Namun, ada perbedaan yang berbeda dalam proses penyerapan zaman dahulu dengan zaman sekarang. Dulu, penyerapan suatu kosakata bersifat spontan berdasarkan cita rasa perorangan. Sekarang, di zaman yang segala sesuatunya direncanakan, pengembangan bahasa Indonesia pun dilakukan dengan perencanaan.
Hal tersebut menjadi dasar dibuatnya kaidah-kaidah penyerapan bahasa asing dalam bahasa Indonesia. Penyerapan unsur bahasa asing diusahakan harus selektif dan bisa benar-benar mengisi kekosongan serta memperkaya khasanah bahasa Indonesia.
Pemakaian bahasa Indonesia di atas bahasa lain akan menunjukkan sikap dan pandangan hidup pemakainya. Masyarakat Indonesia sebaiknya memiliki kesadaran untuk mencintai dan menggunakan bahasa Indonesia dengan penuh kebanggaan dan kesetiaan.

◆ **Baris Data**

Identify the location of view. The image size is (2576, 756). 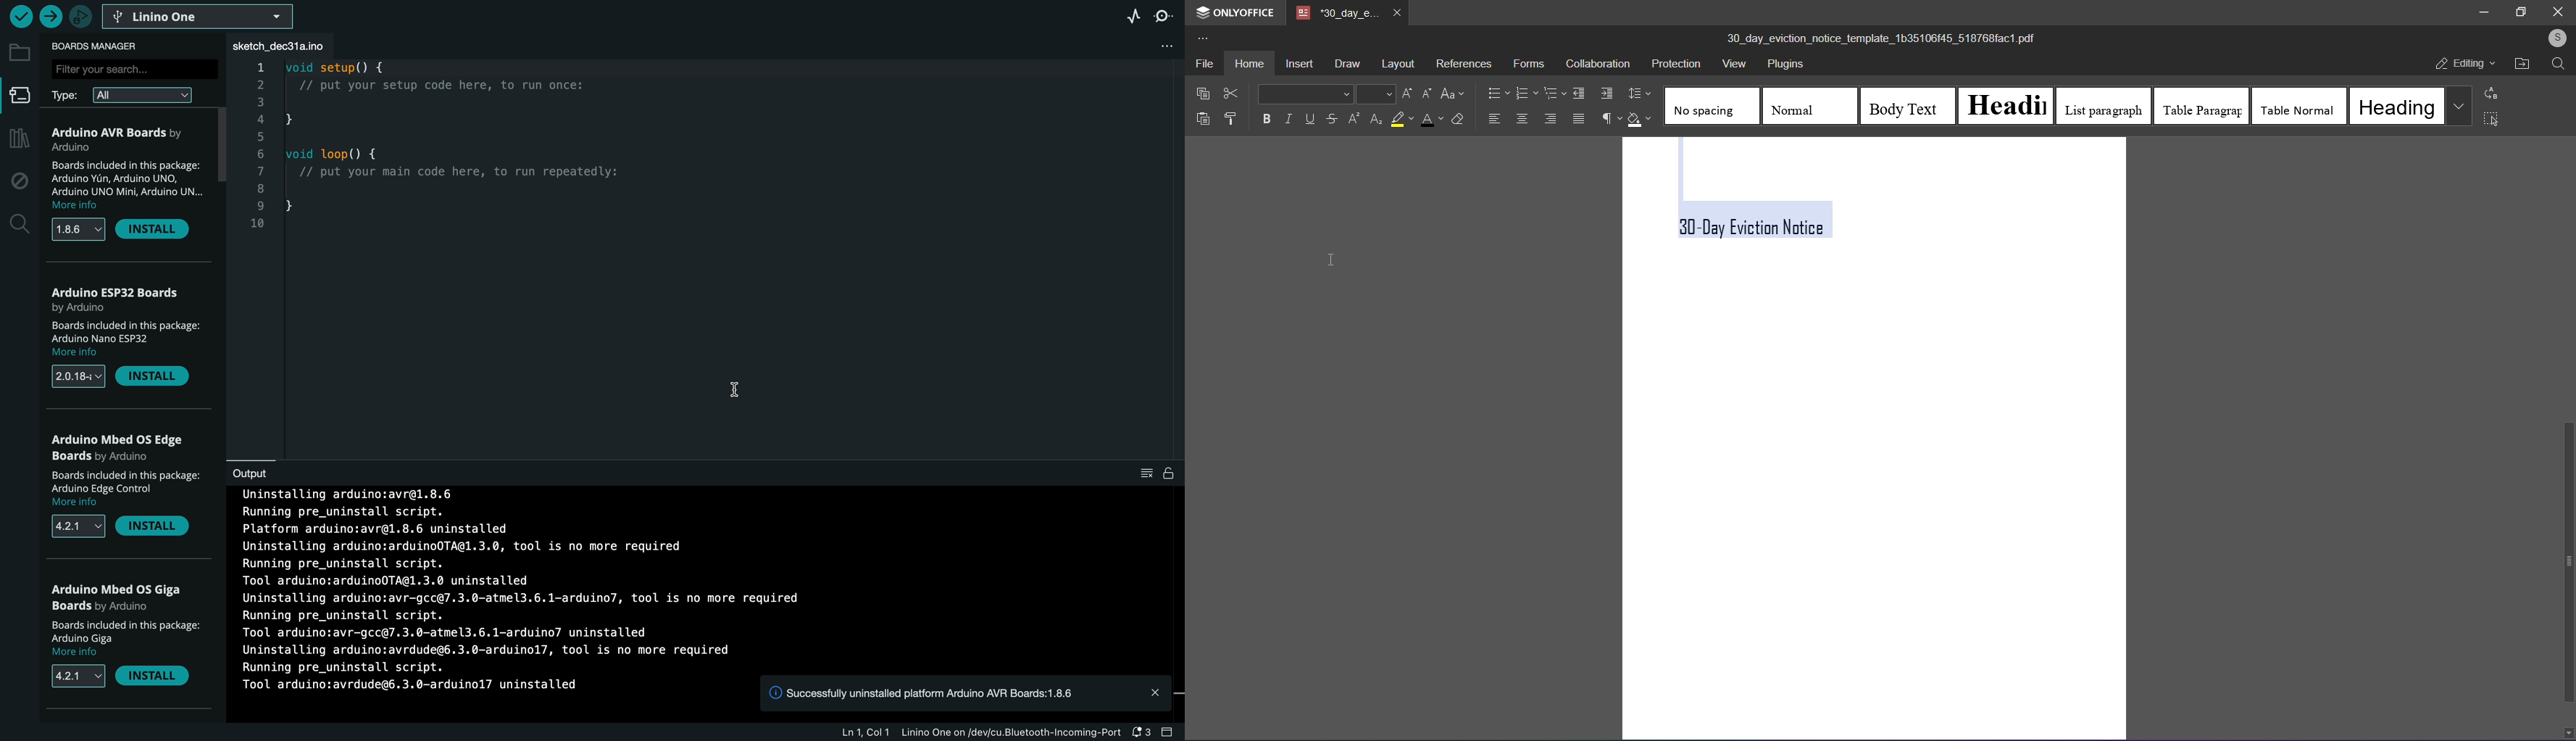
(1733, 65).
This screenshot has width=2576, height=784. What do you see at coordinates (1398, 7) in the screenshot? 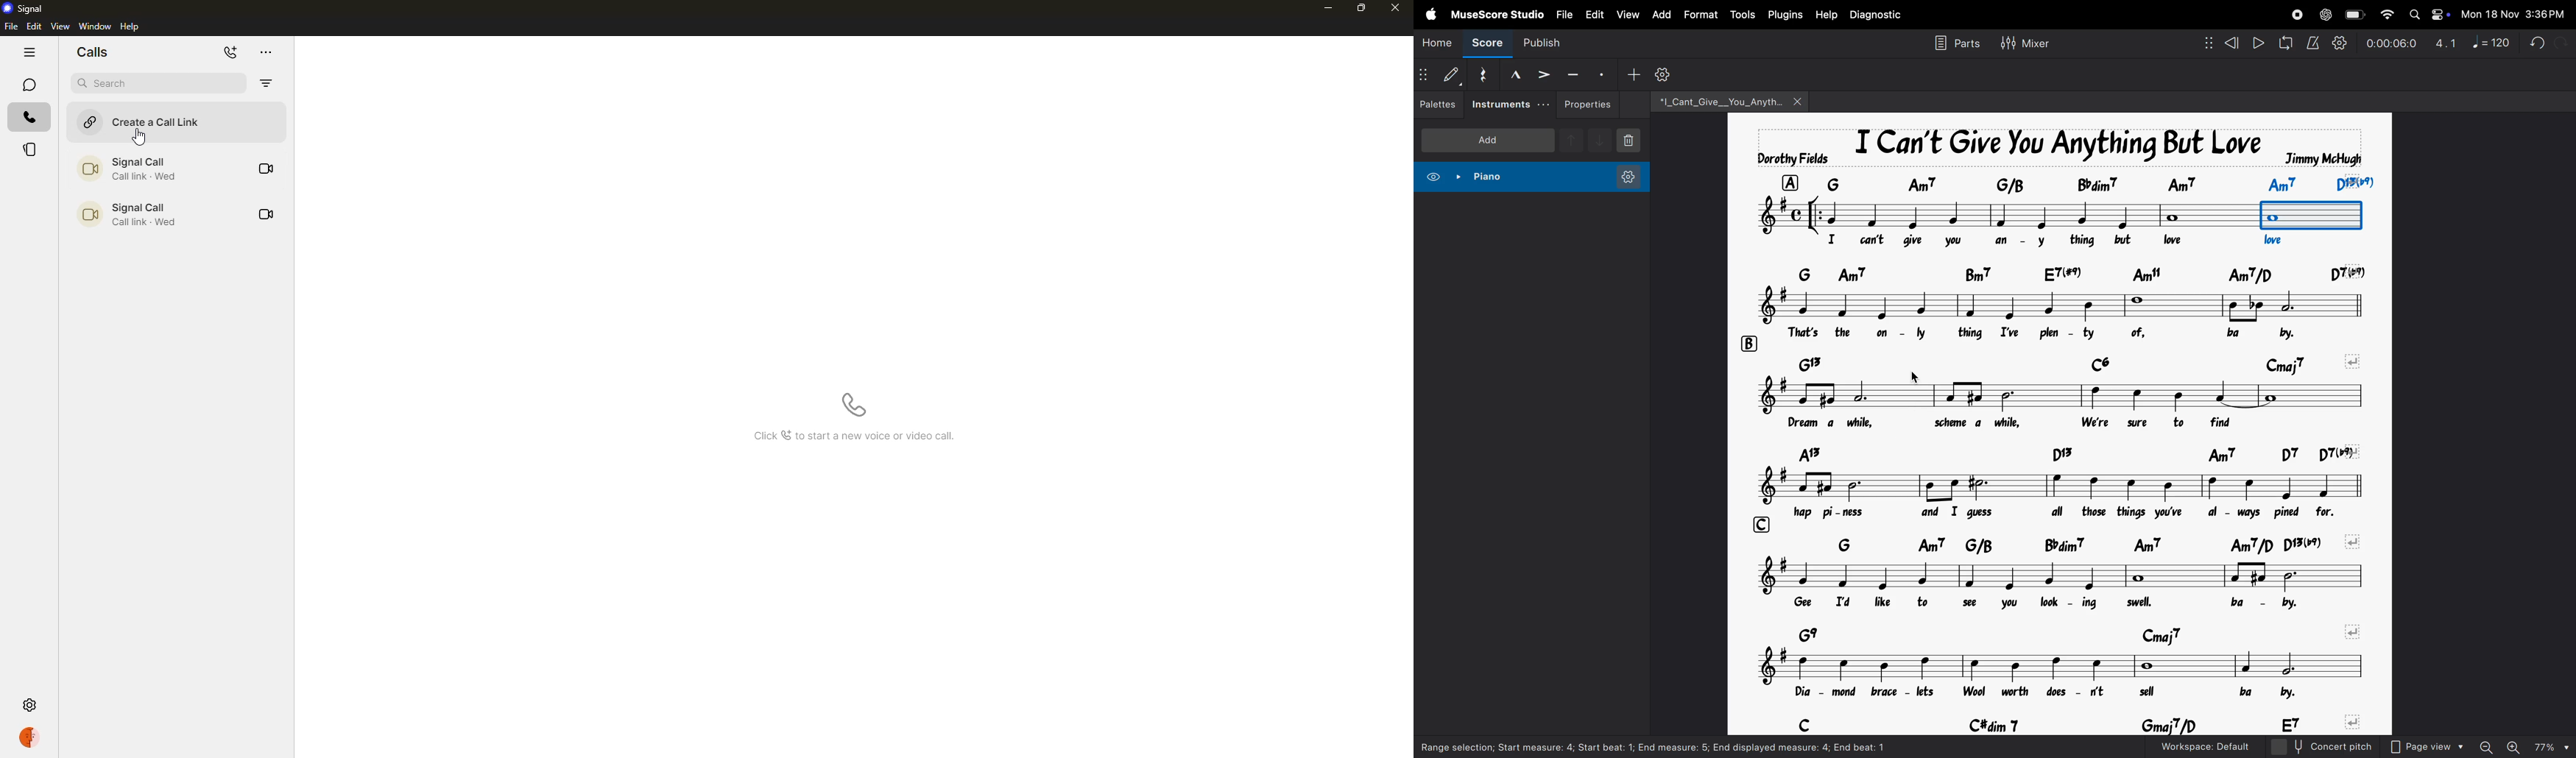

◆ **Petunjuk 1**
Jawab pertanyaan berikut berdasarkan teks bacaan.
(a) Pada zaman dahulu, atas dasar apa suatu kosakata diserap?
(b) Dengan cara apa bahasa Indonesia dikembangkan sekarang?
(c) Apa yang ditunjukkan oleh pemakaian bahasa Indonesia di atas bahasa lain?
◆ **Petunjuk 2**
Ambil bagian teks bacaan yang dimulai dengan "Pemakaian bahasa Indonesia" dan berlanjut hingga "kebanggaan dan kesetiaan.", tanpa mengubah satu kata pun.
Materi ini diambil dari sumber lain.

◆ **Jawaban Tugas 1**
(a) Penyerapannya bersifat spontan berdasarkan cita rasa perorangan.
(b) Pengembangannya dilakukan dengan perencanaan.
(c) Pemakaian itu menunjukkan sikap dan pandangan hidup pemakainya.

◆ **Jawaban Tugas 2**
Pemakaian bahasa Indonesia di atas bahasa lain akan menunjukkan sikap dan pandangan hidup pemakainya. Masyarakat Indonesia sebaiknya memiliki kesadaran untuk mencintai dan menggunakan bahasa Indonesia dengan penuh kebanggaan dan kesetiaan.